Source text:
+-------+

475 f"with schema '{input_schema}'. "
MlflowException: Failed to enforce schema of data '[{'a': 'we are expecting strings', 'b': 'and only strings'}, [1, 2, 3]]' with schema '['a': string (required), 'b': string (optional)]'. Error: 'list' object has no attribute 'keys'
Wrapping Up: Insights and Best Practices from the MLflow Signature Playground
As we conclude our journey through the MLflow Signature Playground Notebook, we’ve gained invaluable insights into the intricacies of model signatures within the MLflow ecosystem. This tutorial has equipped you with the knowledge and practical skills needed to effectively manage and utilize model signatures, ensuring the robustness and accuracy of your machine learning models.

+-------+

Assigned task:
Pick up the MLflow Signature Playground tutorial after its last sentence and write the next part of its wrap-up section. The records that come next aren't needed for anything here.

Available data:

+-------+

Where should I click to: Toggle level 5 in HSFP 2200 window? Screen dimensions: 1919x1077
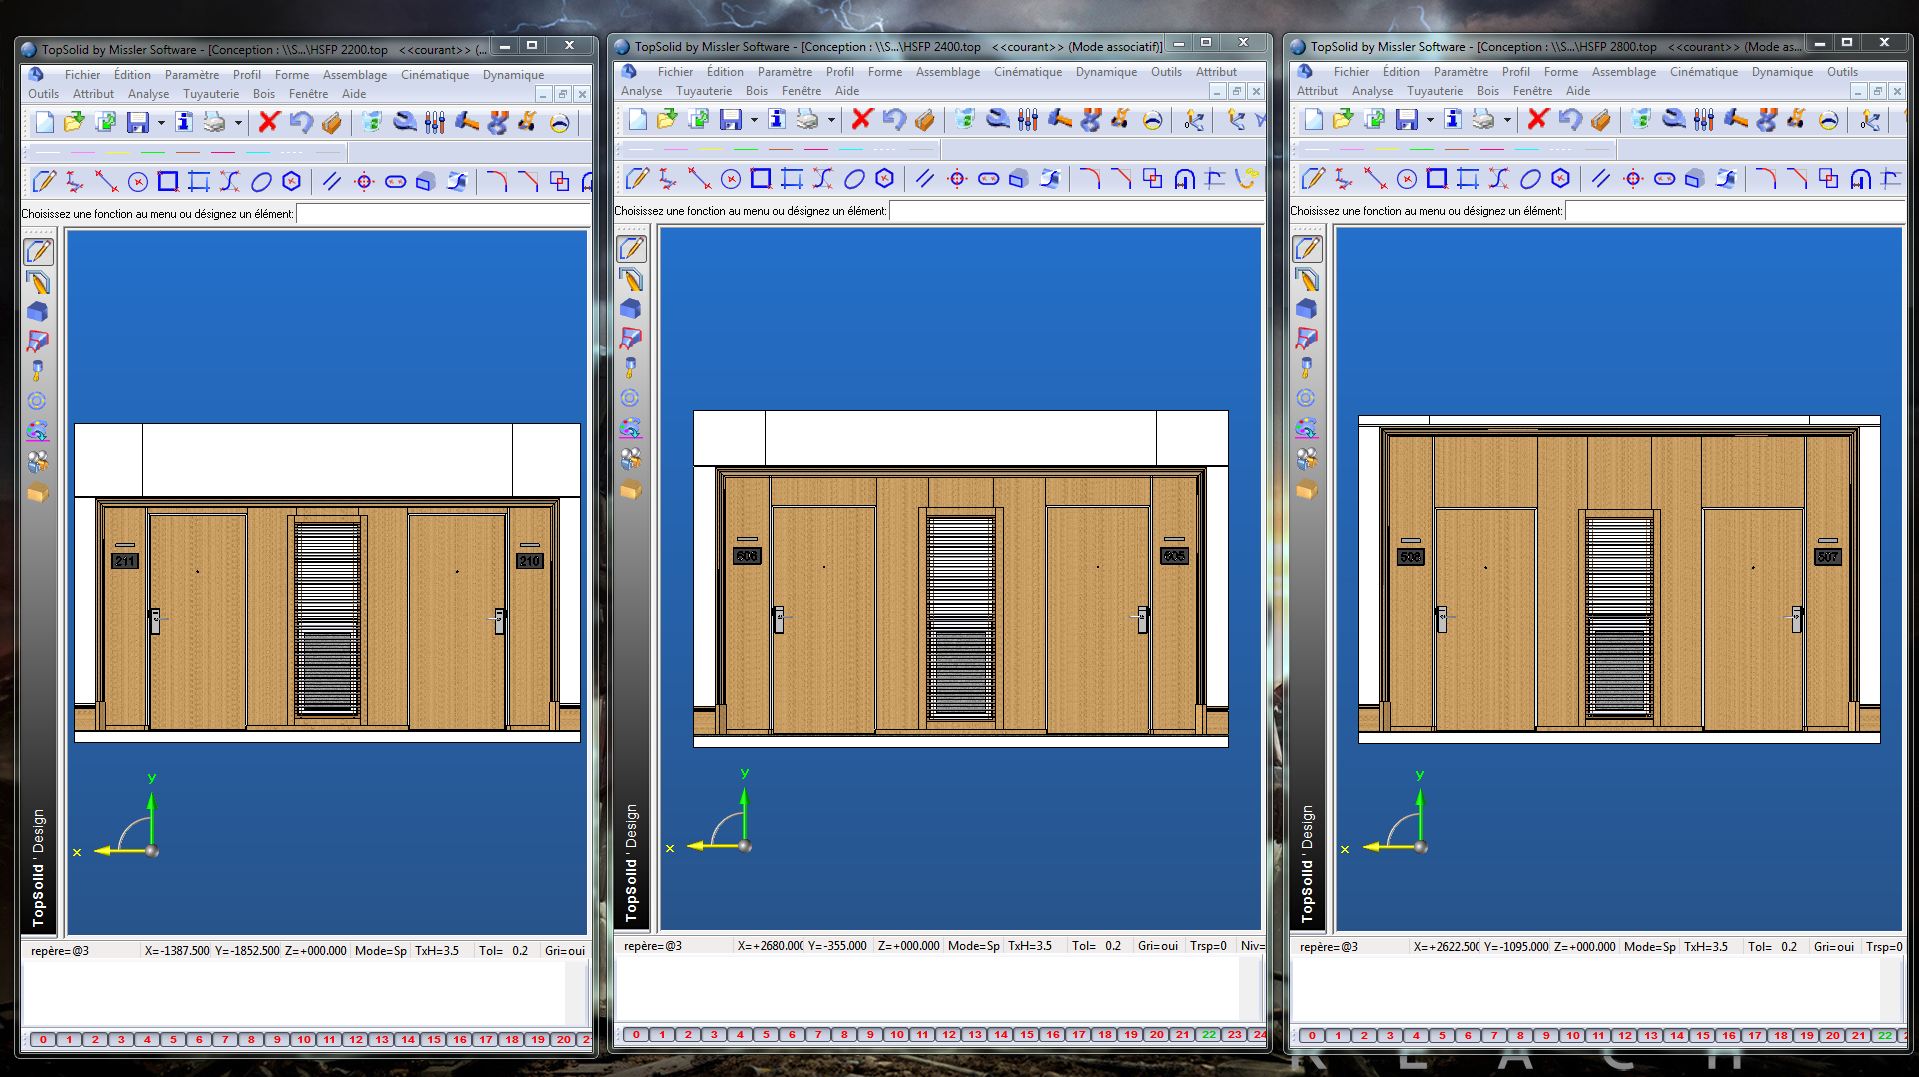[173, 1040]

+-------+

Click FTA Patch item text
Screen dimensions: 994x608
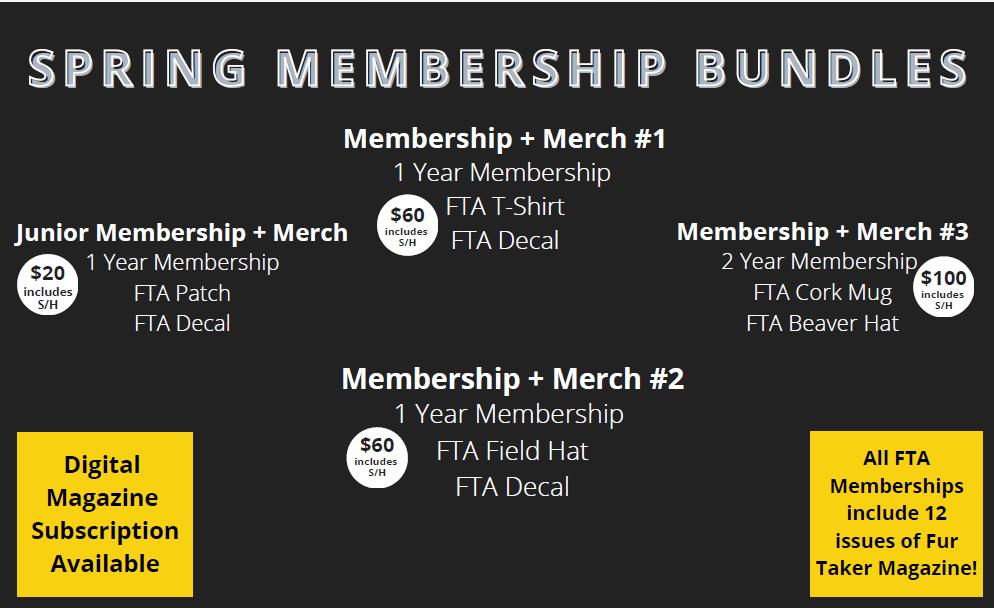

+-------+

Task output:
Key takeaways include the importance of accurately defining scalar types, the significance of enforcing and adhering to model signatures for data integrity, and the flexibility offered by MLflow in updating an invalid model signature. These concepts are not just theoretical but are fundamental to successful model deployment and management in real-world scenarios.
Whether you’re a data scientist refining your models or a developer integrating machine learning into your applications, understanding and utilizing model signatures is crucial. We hope this tutorial has provided you with a solid foundation in MLflow signatures, empowering you to implement these best practices in your future ML projects.